General Terms and Conditions
Wilhelm Hundt GmbH
Status: October 2022
§ 1 Scope of application, form
(1) These General Terms and Conditions (“GTC”) apply to all our business relationships with our customers (“Buyer”).
(2) The products offered in our online store are aimed exclusively at entrepreneurs.
For the purposes of these General Terms and Conditions, an “entrepreneur” is a natural or legal person or a partnership with legal capacity that is acting in the exercise of its commercial or independent professional activity when concluding the contract (Section 14 (1) BGB).
(3) The GTC apply in particular to contracts for the sale and/or delivery of movable goods (“Goods”), irrespective of whether we manufacture the Goods ourselves or purchase them from suppliers. Unless otherwise agreed, the GTC in the version valid at the time of the Buyer’s order or in any case in the version last communicated to him in text form shall also apply as a framework agreement for similar future contracts without us having to refer to them again in each individual case.
(4) The customer’s terms and conditions shall not apply, even if we do not separately object to their validity in individual cases.
(5) Individual agreements made with the Buyer in individual cases (including collateral agreements, supplements and amendments), in particular certain guarantees of properties or recommendations for the use of our goods as well as information on repair times and periods, require our express written confirmation in order to be legally effective. Our sales representatives are authorized to place orders. An order shall not be deemed to have been accepted until it has been confirmed in writing by our company.
(6) Legally relevant declarations and notifications of the Buyer in relation to the contract (e.g. setting of deadlines, notification of defects, withdrawal or reduction) must be made in writing, i.e. in written or text form (e.g. letter, e-mail, fax). Statutory formal requirements and further evidence, in particular in the event of doubts about the legitimacy of the declaring party, remain unaffected.
(7) References to the validity of statutory provisions are for clarification purposes only. Even without such clarification, the statutory provisions shall therefore apply unless they are directly amended or expressly excluded in these GTC.
§ 2 Conclusion of contract
(1) Our offers are subject to change and non-binding. This shall also apply if we have provided the Buyer with catalogs, technical documentation (e.g. drawings, plans, calculations, calculations, references to DIN standards), other product descriptions or documents – also in electronic form – to which we reserve ownership rights and copyrights; they may not be reproduced and made accessible to third parties without our express written consent.

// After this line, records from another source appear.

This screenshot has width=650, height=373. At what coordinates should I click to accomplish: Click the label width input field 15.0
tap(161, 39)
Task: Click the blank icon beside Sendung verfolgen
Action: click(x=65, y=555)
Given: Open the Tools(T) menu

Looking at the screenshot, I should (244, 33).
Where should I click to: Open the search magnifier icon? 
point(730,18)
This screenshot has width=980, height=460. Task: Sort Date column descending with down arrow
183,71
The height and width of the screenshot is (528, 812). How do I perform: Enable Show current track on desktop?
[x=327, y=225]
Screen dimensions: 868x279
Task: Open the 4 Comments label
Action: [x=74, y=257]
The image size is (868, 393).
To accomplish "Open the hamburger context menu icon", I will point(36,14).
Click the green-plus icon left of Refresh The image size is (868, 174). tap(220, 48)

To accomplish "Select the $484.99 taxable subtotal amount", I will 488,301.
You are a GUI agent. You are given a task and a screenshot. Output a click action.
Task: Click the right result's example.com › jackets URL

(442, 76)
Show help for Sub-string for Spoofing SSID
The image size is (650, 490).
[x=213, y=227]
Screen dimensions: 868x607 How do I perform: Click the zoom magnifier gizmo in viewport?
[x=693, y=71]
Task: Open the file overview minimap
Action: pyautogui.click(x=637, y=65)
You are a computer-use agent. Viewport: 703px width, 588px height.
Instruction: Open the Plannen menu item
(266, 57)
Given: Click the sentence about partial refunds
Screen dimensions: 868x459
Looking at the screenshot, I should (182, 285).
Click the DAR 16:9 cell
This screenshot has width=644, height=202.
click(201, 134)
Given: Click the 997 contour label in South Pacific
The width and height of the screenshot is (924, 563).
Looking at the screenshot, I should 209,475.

(2) The order of the goods by the Buyer shall be deemed a binding contractual offer. Unless otherwise stated in the order, we shall be entitled to accept this contractual offer within two (2) weeks of its receipt by us. Orders are always binding. Goods delivered free of defects will only be taken back as a gesture of goodwill and by separate agreement in individual cases. We do not take back custom-made products.
(3) Acceptance can be declared either in writing (e.g. by order confirmation) or by delivery of the goods to the Buyer.
(4) The order in the online store at www.hundt.de, www.hundtgroup.com constitutes an offer to conclude a purchase contract. After the order has been placed, hundtgroup.com sends an order confirmation of receipt of the order by e-mail. This order confirmation merely confirms receipt of the order, it does not constitute acceptance of the order. A purchase contract is concluded by sending a separate order confirmation by e-mail. A binding contract can be concluded beforehand if the customer has selected the PayPal payment method. In this case, the contract is concluded at the time of confirmation of the payment instruction to PayPal by the customer.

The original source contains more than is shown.